By former U.S. Rep. Patrick J. Kennedy
There are often two main roadblocks when it comes to the average American getting help for a mental health or addiction challenge. The first is stigma, which, thankfully, we are making great strides as a nation in overcoming. The second is access to care, which is often misunderstood and underprioritized by our elected leaders, hence historic rates of overdoses and suicides that were sweeping the nation long before COVID-19 drastically changed life as we know it.
You see, behind the headlines about celebrity struggles and the mental health awareness campaigns is a very complicated system of policy, payers, and professional affiliations. One that ultimately determines how easy or how difficult it will be for you or a loved one to get help, by dictating which mental health and addiction treatment providers your health insurance will cover. No coverage means high out-of-pocket costs—something that a majority of Americans simply can’t afford.
By potentially unleashing a new wave of mental health and substance use disorders in the U.S., COVID-19 has thrown a major wrench into the mental health care system, which was already in great need of repair. We have a serious shortage of mental health and addiction treatment providers across the country, and, in many cases, we are operating under shortsighted policies that actually hinder access to care.
So, what can we do to address these issues head on? In addition to providing emergency relief to essential mental health and addiction treatment providers who are struggling to survive during the pandemic and increasing mental health funding to expand services, our government should take a closer look at the practices of the largest payer of all mental health services: the Centers for Medicare & Medicaid Services (CMS).
Congress must end antiquated and restrictive practices such as the IMD exclusion within Medicaid, which limits the availability of critically needed crisis beds. Additionally, Congress must make urgent changes to Medicare, which serves 60 million of our nation’s seniors and people with disabilities. Medicare is not subject to the Federal Parity Law, which requires insurers to cover treatment for mental health and substance use disorders no more restrictively than treatment for illnesses of the body, such as diabetes and cancer. Without parity protections, blatantly discriminatory practices within Medicare will continue, including the 190-day lifetime inpatient psychiatric limit. No other illnesses are subject to these harmful restrictions.
Congress must also end unnecessary Medicare restrictions on accessing an essential group of mental health and addiction treatment providers for much-needed services: clinical psychologists. Clinical psychologists must have a doctoral degree (PhD, PsyD, or EdD) in psychology and hold a state license in order to participate in Medicare. They are qualified to independently perform psychological and neuropsychological testing, provide treatment—such as psychotherapy—for mental health and substance use disorders, and deliver psychological services that help patients manage physical health conditions.
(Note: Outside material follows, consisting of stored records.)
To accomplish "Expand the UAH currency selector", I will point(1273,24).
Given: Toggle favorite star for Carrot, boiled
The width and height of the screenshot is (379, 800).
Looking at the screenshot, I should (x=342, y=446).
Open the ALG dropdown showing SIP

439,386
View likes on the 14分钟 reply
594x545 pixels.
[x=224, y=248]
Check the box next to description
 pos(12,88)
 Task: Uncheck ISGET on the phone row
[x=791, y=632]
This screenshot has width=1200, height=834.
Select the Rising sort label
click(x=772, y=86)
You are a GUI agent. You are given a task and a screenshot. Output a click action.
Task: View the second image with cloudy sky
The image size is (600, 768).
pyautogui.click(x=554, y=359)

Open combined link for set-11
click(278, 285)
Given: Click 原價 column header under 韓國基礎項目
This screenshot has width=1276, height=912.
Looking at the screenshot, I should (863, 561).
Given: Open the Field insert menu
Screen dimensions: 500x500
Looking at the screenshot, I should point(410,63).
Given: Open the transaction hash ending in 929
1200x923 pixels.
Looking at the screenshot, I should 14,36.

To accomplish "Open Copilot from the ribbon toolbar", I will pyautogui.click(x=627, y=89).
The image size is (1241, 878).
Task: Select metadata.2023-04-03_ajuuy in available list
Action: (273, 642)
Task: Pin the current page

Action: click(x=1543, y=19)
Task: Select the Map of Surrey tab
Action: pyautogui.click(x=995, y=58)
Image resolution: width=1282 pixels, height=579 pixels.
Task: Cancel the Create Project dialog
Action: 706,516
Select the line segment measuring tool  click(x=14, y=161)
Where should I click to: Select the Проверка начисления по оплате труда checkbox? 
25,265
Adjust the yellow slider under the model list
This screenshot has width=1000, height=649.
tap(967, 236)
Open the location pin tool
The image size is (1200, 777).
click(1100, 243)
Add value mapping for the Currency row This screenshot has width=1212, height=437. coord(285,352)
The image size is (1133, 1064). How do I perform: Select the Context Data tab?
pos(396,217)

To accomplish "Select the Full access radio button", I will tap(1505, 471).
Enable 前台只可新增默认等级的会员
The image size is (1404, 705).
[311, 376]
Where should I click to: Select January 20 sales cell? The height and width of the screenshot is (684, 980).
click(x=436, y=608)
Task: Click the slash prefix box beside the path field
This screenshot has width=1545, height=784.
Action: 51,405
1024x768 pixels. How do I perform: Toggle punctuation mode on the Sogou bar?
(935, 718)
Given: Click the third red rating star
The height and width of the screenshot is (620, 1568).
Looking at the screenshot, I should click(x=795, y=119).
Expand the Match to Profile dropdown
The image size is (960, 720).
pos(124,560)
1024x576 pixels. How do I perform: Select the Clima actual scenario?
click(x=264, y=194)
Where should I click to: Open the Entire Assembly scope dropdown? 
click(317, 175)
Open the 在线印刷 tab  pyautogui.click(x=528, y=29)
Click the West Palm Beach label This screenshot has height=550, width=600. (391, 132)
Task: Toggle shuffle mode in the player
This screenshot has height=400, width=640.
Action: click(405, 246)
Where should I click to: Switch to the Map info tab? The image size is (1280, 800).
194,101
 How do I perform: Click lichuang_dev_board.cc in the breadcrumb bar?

Title XVIII of the Social Security Act, which governs Medicare, uses “physician” as a key term throughout. Providers included under this term are allowed to practice independently in accordance with their scope of practice. Currently, clinical psychologists are not included in the Title XVIII definition of “physicians,” but psychiatrists, who hold a medical degree and are able to prescribe medications, are.
Because of this omission, clinical psychologists face unnecessary roadblocks. For example, they are not eligible for Medicare’s 10% bonus payment for services provided in health professional shortage areas, thus removing an important mechanism to improve access to mental health services in rural and underserved areas for Medicare beneficiaries. Clinical psychologists are also excluded from federal support to help with the adoption of electronic health records, which is critical to integrating care.
Expanding the definition of “physician” to include clinical psychologists would expand access to care—for one of our most vulnerable populations—at a time when they need it most.
Make no mistake: this push for this action is not about prescribing privileges for clinical psychologists. Psychiatrists, not psychologists, can and should continue to prescribe medications for mental health and substance use disorders.
Indeed, the definition of “physician” in Medicare already encompasses other non-medical professions, including dentists, podiatrists, optometrists, and chiropractors. Additionally, clinical psychologists currently fall under the definition of “physician” in other parts of the U.S. Code, including the Federal Workers Compensation Act , and do not face restrictions with other federal payors, such as TRICARE, the VA, or even Medicare Advantage. So why the disparity in traditional Medicare?
At the heart of this matter is access to care. Especially as overdose rates increase across the nation, we need all hands on deck when it comes to treating mental health and addiction. I urge Congress to pass H.R. 884/S. 2772, the Medicare Mental Health Access Act, which will right this wrong and expand the definition of “physician” to include clinical psychologists. Now, more than ever, lives are at risk, especially those of isolated seniors.
Making this change is one small step that can and should be combined with other important workforce-enhancing measures such as dramatically expanding the number of Medicare-supported residency slots to increase the number of psychiatrists—given the projected shortage of 18,000 to 21,000 psychiatrists by 2030—and passing H.R. 945 / S. 286 to allow marriage and family therapists to bill Medicare.
It’s time to unite in our dedication to mental health as essential health, and truly walk the walk for policies we know can make a difference.